=== QUOTED PASSAGE ===
—————

I’m not sure anything makes us more uniquely human than the power to make choices. We make hundreds of choices a day and probably don’t think much about it. We shape up our hours and our days and our lives with the choices that we make, and yet we often feel so out of control.
When I saw this word on the list for today, I thought back to my high school years. I was meeting with a therapist, in the process of recovering from a particularly traumatic period of time. One day, in defense of something she was challenging me on, I said “I didn’t have a choice”.
She responded with something I hear in my head to this day: “Of course you did, we almost always have a choice. You just didn’t have a choice you liked.”
At the time that was not information I wanted to hear – in fact it is information that someone who has chosen poorly never wants to hear – but it was very true. Choosing between two “bad” choices still comes with a responsibility.
All choices have consequences and some of them are immediate and some develop slowly like film in a dark room. We don’t have a choice about whether or not Danny rides a school bus this year, but the choice we made about what school he would attend was what set that in motion. I don’t have control over what his days look like in hybrid secondary education, but I made the election to send him.
There are things that are out of our control, of course. There will be storms, illnesses, catastrophic events truly beyond the scope of our individual actions. In the cases where we can’t control what happens to us, the only choice we get is how we respond.
And in my life, those are the choices I am much more likely to regret.
Why? I think it is because I think about them a lot less. I could spend more time deciding what coffee to order than how to respond to an internet troll. I might make lists of pros and cons for weeks when I’m trying to determine at school placement for one of the boys but immediately spiral into anxious despair over a few bad tests.
I need to remember that even if my options look bad, I can regain control by refusing to believe the worst and choosing to hope for the best.

—————

=== EXTRACTED MATERIAL ===
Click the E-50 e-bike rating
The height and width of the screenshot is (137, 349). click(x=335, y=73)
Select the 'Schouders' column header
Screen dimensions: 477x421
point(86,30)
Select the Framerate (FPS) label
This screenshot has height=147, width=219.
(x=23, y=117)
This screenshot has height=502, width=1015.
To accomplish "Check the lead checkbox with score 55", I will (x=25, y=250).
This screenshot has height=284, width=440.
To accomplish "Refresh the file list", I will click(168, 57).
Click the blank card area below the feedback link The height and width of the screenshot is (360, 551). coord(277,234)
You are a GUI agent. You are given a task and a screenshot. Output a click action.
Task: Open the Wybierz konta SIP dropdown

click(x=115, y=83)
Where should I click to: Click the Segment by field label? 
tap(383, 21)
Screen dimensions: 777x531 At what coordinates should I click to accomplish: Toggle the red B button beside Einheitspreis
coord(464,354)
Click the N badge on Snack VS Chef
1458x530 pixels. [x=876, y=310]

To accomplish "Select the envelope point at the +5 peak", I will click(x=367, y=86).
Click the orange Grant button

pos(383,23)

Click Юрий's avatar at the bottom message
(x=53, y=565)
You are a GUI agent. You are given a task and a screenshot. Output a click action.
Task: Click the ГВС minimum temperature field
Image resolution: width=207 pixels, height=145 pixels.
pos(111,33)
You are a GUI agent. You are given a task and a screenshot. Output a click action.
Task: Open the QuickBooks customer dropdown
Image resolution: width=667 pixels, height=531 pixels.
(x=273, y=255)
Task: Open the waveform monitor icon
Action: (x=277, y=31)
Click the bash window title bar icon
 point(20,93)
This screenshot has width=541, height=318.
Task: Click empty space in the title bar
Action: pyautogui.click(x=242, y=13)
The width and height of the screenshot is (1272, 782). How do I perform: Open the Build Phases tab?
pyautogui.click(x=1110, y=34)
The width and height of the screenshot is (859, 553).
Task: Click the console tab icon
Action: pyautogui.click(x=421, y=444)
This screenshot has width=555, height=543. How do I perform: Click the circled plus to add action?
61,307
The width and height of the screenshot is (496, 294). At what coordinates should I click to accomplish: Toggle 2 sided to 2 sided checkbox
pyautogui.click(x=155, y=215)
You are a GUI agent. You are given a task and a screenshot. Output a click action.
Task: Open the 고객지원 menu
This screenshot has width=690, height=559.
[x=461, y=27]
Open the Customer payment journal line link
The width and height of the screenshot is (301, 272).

—————

=== TASK DESCRIPTION ===
Output the part of the essay on making choices that begins with "She responded with" and ends with "with a responsibility.", copied word for word.

=== ANSWER TO THIS TASK ===
She responded with something I hear in my head to this day: “Of course you did, we almost always have a choice. You just didn’t have a choice you liked.”
At the time that was not information I wanted to hear – in fact it is information that someone who has chosen poorly never wants to hear – but it was very true. Choosing between two “bad” choices still comes with a responsibility.